DOCUMENT TEXT:

——————

Developing Country Dynamics
On the other end, developing country governance principles, or norms to use a more relevant term, are often far removed from rich country standards. Inefficient use of funds, nepotism, graft, not to mention absence of free and fair elections, obviously work to the detriment of the government-society contract bargain. Authorities of some developing nations are more “fortunate,” as they can balance inefficient public management with income from rich endowments of mineral reserves. Consequently, they can rely less on unfavorable policy tools such as taxation and use commodity financed public spending instead. Some developing nations are less lucky and thus run the risk of more turbulent outcomes, economic or otherwise.
Such outcomes seen in modern history, where developing countries are concerned, may vary but often do share certain similarities and patterns. While advanced country governments with high levels of legitimacy and public trust, can raise and adjust tax levels (or raise the pension age for that matter) without major societal upheavals (e.g. Japan, the Netherlands and Australia in recent years), the prospects for similar policy steps in any given developing nation are not nearly as straight forward.
Instead, the traditional pattern in developing nations has been that governments not only oversee inefficient economic structures, but also implement sub-optimal economic policies. More specifically the structural reform propensity may not only be lacking but policies implemented might with time become outright regressive. This feeds a certain chain reaction. Suboptimal policies weaken the economy which together with the shadow activity decreases tax revenue intake. And ultimately, in order to close the budget gaps/deficits from insufficient tax intake, new debts are accumulated. Often in a foreign currency. Many times the local authorities are indeed aware of the structural reforms necessary to improve the economic outlook, but abstain for political reasons. There is plenty of economic advice and historic precedents to go around if one would be willing to implement reform.
Instead, it is that absence of strong public mandates and legitimacy that prevent the authorities from taking the necessary, but often unpopular, steps towards reform implementation. Because any structural reform will take time to feed through into beneficial economic outcomes (usually 3-5 years), and more importantly, will imply certain reallocation of benefits/value between different domestic stakeholders (e.g. exporters vs. importers, young vs. old, business vs. households). The phrase “don’t rock the boat” is likely to have many translations.

——————

SOURCE EXCERPT:
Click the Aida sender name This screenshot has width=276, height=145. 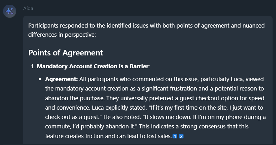(28, 8)
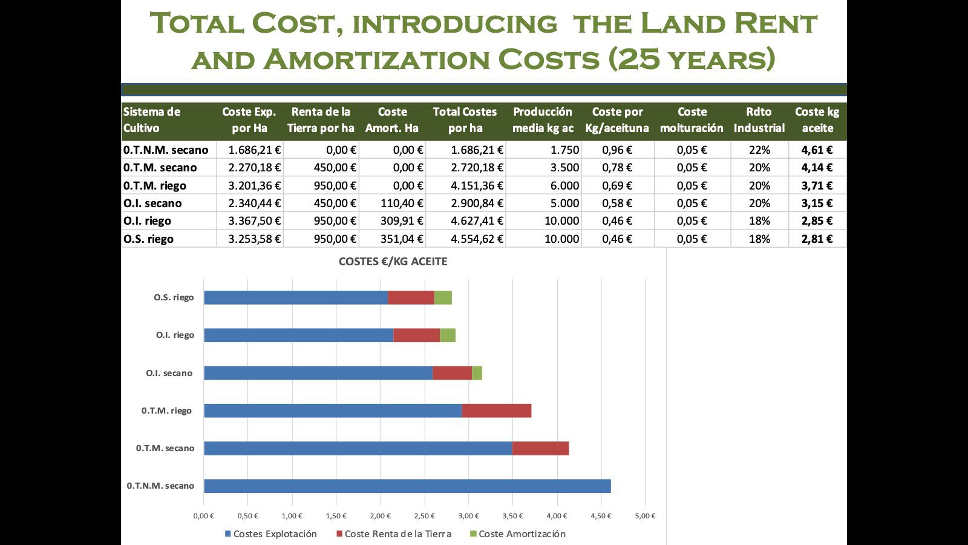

——————

AIM 1: In the passage on developing country dynamics, which three countries are cited as advanced nations whose governments raised or adjusted tax levels without major societal upheaval?
AIM 2: Reproduce the passage on developing country dynamics word for word from "Such outcomes seen" to "as straight forward.".

TASK OUTPUT 1: Japan, the Netherlands and Australia.

TASK OUTPUT 2:
Such outcomes seen in modern history, where developing countries are concerned, may vary but often do share certain similarities and patterns. While advanced country governments with high levels of legitimacy and public trust, can raise and adjust tax levels (or raise the pension age for that matter) without major societal upheavals (e.g. Japan, the Netherlands and Australia in recent years), the prospects for similar policy steps in any given developing nation are not nearly as straight forward.